Het Noorse experiment

Wie in Noorwegen het verplichte quotum van vier vrouwen op tien commissarissen negeert, riskeert bedrijfsopheffing. Wat in Nederland ondenkbaar lijkt, is er na vijf jaar wennen nu ‘business as usual’.

SECTION: WEEKEND; Pg. 13 Het Financieele Dagblad | LENGTH: 1892 woorden | GRAPHIC: Wouter Tulp | Comic House Oosterbeek

Olav Roeyset zoekt een vrouw. En snel. Niet om zijn privéleven op te fleuren, maar voor de raad van commissarissen van zijn beursgenoteerde meubelbedrijf. Terwijl die achtkoppige raad al drie vrouwen telt! De kleine bestuursvoorzitter van het Noorse Hjellegjerde zakt wat dieper weg in een van de leren fauteuils die her en der geclusterd staan in de statige lobby van het Bristol Hotel in hartje Oslo. ‘Ik word gedwongen een goede commissaris naar huis te sturen terwijl ik mijn goed op elkaar ingespeelde team juist nu hard nodig heb’, zegt hij met een mengeling van gêne en irritatie. Want hij had het natuurlijk kunnen zien aankomen. Het Noorse parlement – dat een paar straten verderop zetelt – nam namelijk al in 2003 de wet aan waar Roeyset nu tegenaan hikt. Vanaf 1 januari dit jaar verplicht Noorwegen alle beursgenoteerde bedrijven en bedrijven met een zelfverkozen groep aandeelhouders om zich te houden aan een genderminimum van 40% in de raad van commissarissen. Op straffe van opheffing.
■ ■ ■
Werkinstructie 1:
Citeer letterlijk een deel van het artikel over het Noorse quotum. Begin bij de woorden "Wie in Noorwegen" en stop na "nu ‘business as usual’.".
Werkinstructie 2:
In welk jaar nam het Noorse parlement volgens het artikel over het Noorse quotum de wet aan waar Roeyset nu tegenaan hikt?
Werkinstructie 3:
Som alle land- en plaatsnamen op die in de inleiding en de lopende tekst van het artikel over het Noorse quotum voorkomen. Tel de regel met bron- en lengtegegevens niet mee.

Getoonde gegevens:
■ ■ ■
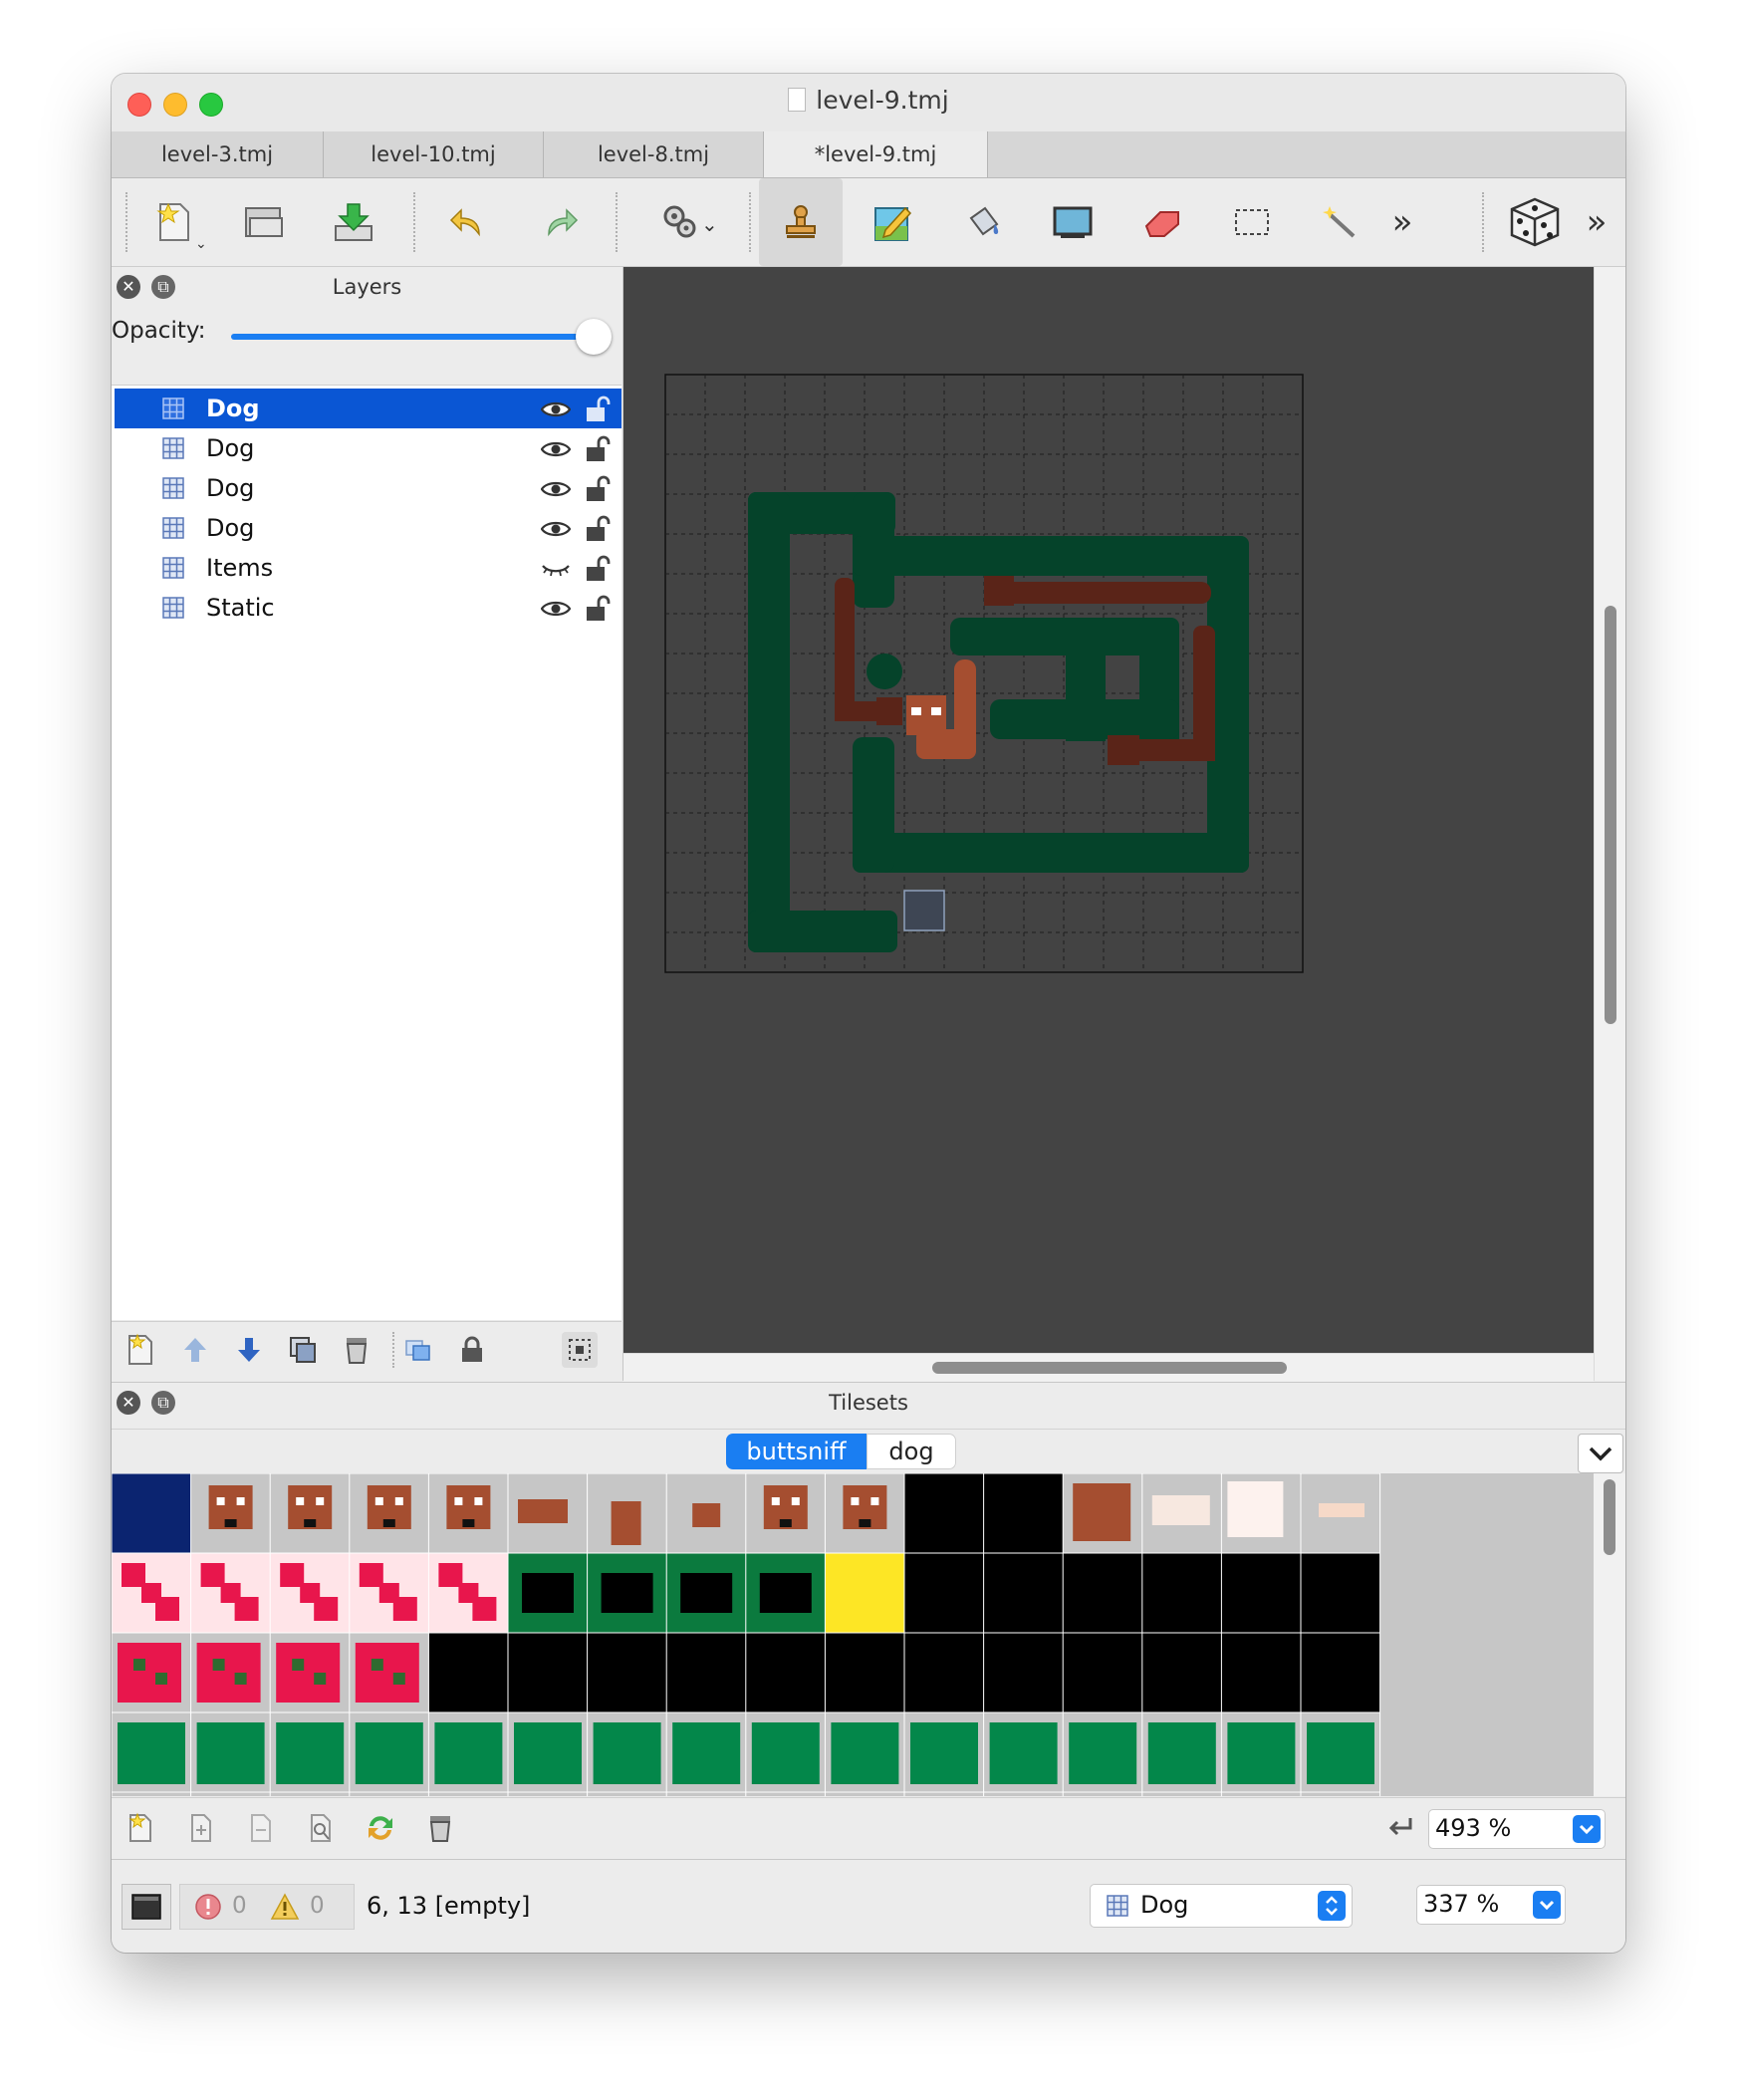 The image size is (1737, 2100). I want to click on tileset-scroll-thumb, so click(1610, 1517).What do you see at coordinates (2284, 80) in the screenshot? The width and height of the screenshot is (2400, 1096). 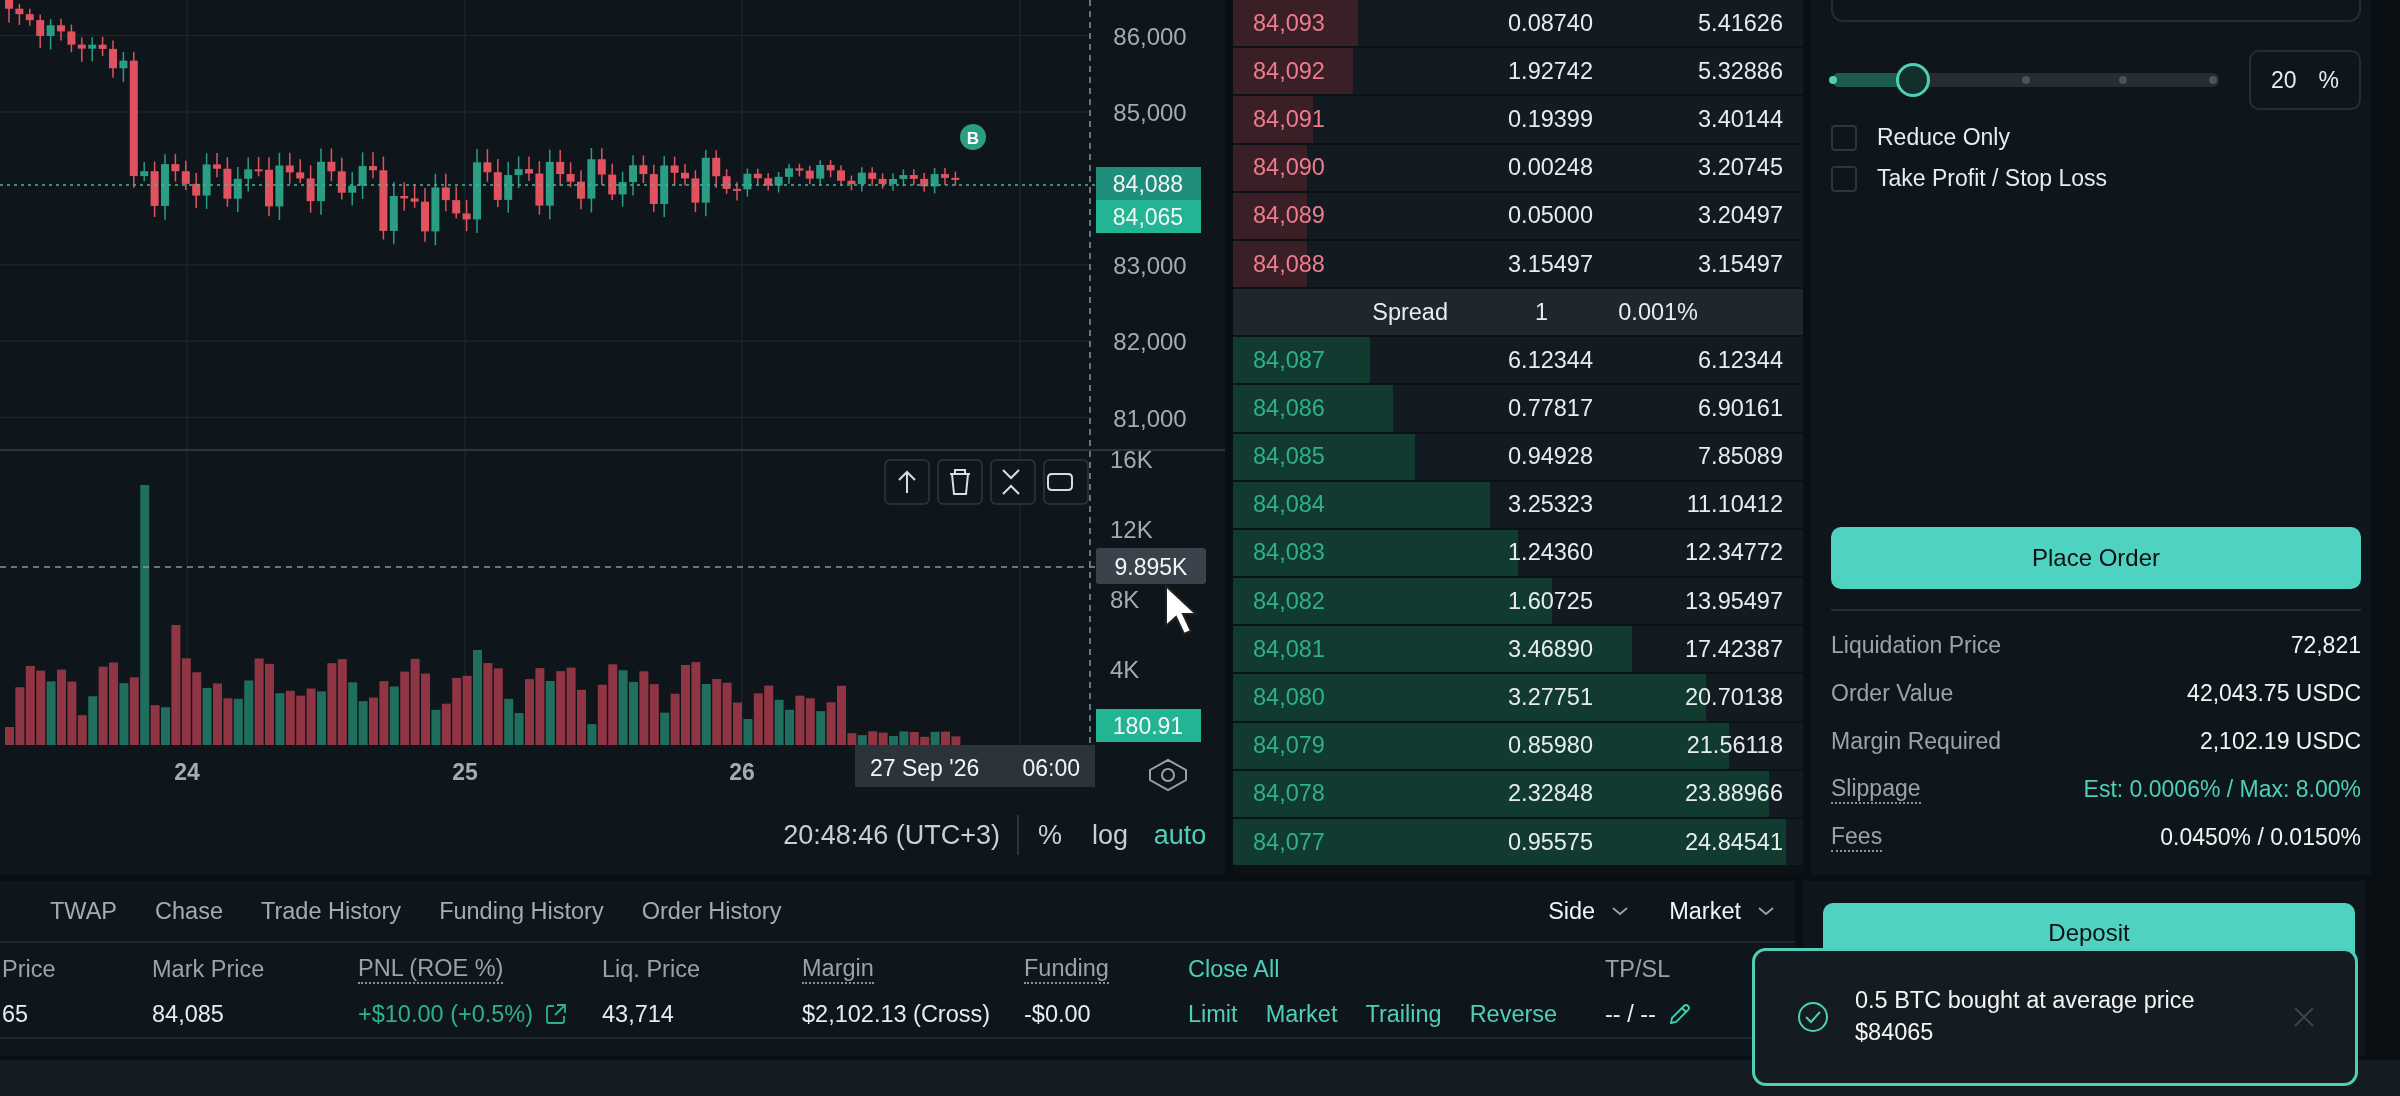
■ ■ ■
Verwacht antwoord 1:
Wie in Noorwegen het verplichte quotum van vier vrouwen op tien commissarissen negeert, riskeert bedrijfsopheffing. Wat in Nederland ondenkbaar lijkt, is er na vijf jaar wennen nu ‘business as usual’.

Verwacht antwoord 2:
In 2003.

Verwacht antwoord 3:
Noorwegen, Nederland, Oslo